Task prompt: Rewrite the records below as a numbered list, leaving out blank lines.

Records on target coordinates
'''
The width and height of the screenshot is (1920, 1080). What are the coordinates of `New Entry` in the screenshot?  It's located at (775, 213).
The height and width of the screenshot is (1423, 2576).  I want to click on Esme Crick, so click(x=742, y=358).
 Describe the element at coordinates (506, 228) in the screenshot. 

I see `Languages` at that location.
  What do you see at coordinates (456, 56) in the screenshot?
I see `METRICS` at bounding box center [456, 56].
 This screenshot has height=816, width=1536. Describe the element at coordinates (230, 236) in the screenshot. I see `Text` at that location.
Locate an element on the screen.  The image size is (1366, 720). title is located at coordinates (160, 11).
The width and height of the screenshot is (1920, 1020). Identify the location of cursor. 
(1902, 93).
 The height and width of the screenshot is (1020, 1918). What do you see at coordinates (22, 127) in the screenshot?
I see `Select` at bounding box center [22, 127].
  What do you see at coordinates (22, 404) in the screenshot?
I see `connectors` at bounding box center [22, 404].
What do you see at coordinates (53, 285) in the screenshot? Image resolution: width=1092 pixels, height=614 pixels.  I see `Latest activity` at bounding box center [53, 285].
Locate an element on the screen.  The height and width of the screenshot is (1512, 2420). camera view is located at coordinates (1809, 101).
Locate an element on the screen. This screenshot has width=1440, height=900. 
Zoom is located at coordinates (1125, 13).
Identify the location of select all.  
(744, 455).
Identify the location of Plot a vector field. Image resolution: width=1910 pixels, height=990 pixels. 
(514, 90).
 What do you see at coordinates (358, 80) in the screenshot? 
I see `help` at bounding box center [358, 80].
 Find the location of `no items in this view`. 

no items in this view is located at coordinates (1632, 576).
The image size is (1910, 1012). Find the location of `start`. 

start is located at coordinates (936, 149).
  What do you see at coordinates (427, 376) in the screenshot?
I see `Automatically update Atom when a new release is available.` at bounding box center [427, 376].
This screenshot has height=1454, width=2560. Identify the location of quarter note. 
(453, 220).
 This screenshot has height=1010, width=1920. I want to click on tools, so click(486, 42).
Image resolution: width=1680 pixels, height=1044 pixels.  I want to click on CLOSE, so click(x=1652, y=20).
'''
Response:
1. The width and height of the screenshot is (1920, 1080). What are the coordinates of `New Entry` in the screenshot?  It's located at (775, 213).
2. The height and width of the screenshot is (1423, 2576).  I want to click on Esme Crick, so click(x=742, y=358).
3.  Describe the element at coordinates (506, 228) in the screenshot. 
4. I see `Languages` at that location.
5.   What do you see at coordinates (456, 56) in the screenshot?
6. I see `METRICS` at bounding box center [456, 56].
7.  This screenshot has height=816, width=1536. Describe the element at coordinates (230, 236) in the screenshot. I see `Text` at that location.
8. Locate an element on the screen.  The image size is (1366, 720). title is located at coordinates (160, 11).
9. The width and height of the screenshot is (1920, 1020). Identify the location of cursor. 
10. (1902, 93).
11.  The height and width of the screenshot is (1020, 1918). What do you see at coordinates (22, 127) in the screenshot?
12. I see `Select` at bounding box center [22, 127].
13.   What do you see at coordinates (22, 404) in the screenshot?
14. I see `connectors` at bounding box center [22, 404].
15. What do you see at coordinates (53, 285) in the screenshot? Image resolution: width=1092 pixels, height=614 pixels.  I see `Latest activity` at bounding box center [53, 285].
16. Locate an element on the screen.  The height and width of the screenshot is (1512, 2420). camera view is located at coordinates (1809, 101).
17. Locate an element on the screen. This screenshot has width=1440, height=900. 
18. Zoom is located at coordinates (1125, 13).
19. Identify the location of select all.  
20. (744, 455).
21. Identify the location of Plot a vector field. Image resolution: width=1910 pixels, height=990 pixels. 
22. (514, 90).
23.  What do you see at coordinates (358, 80) in the screenshot? 
24. I see `help` at bounding box center [358, 80].
25.  Find the location of `no items in this view`. 
26. no items in this view is located at coordinates (1632, 576).
27. The image size is (1910, 1012). Find the location of `start`. 
28. start is located at coordinates (936, 149).
29.   What do you see at coordinates (427, 376) in the screenshot?
30. I see `Automatically update Atom when a new release is available.` at bounding box center [427, 376].
31. This screenshot has height=1454, width=2560. Identify the location of quarter note. 
32. (453, 220).
33.  This screenshot has height=1010, width=1920. I want to click on tools, so click(486, 42).
34. Image resolution: width=1680 pixels, height=1044 pixels.  I want to click on CLOSE, so click(x=1652, y=20).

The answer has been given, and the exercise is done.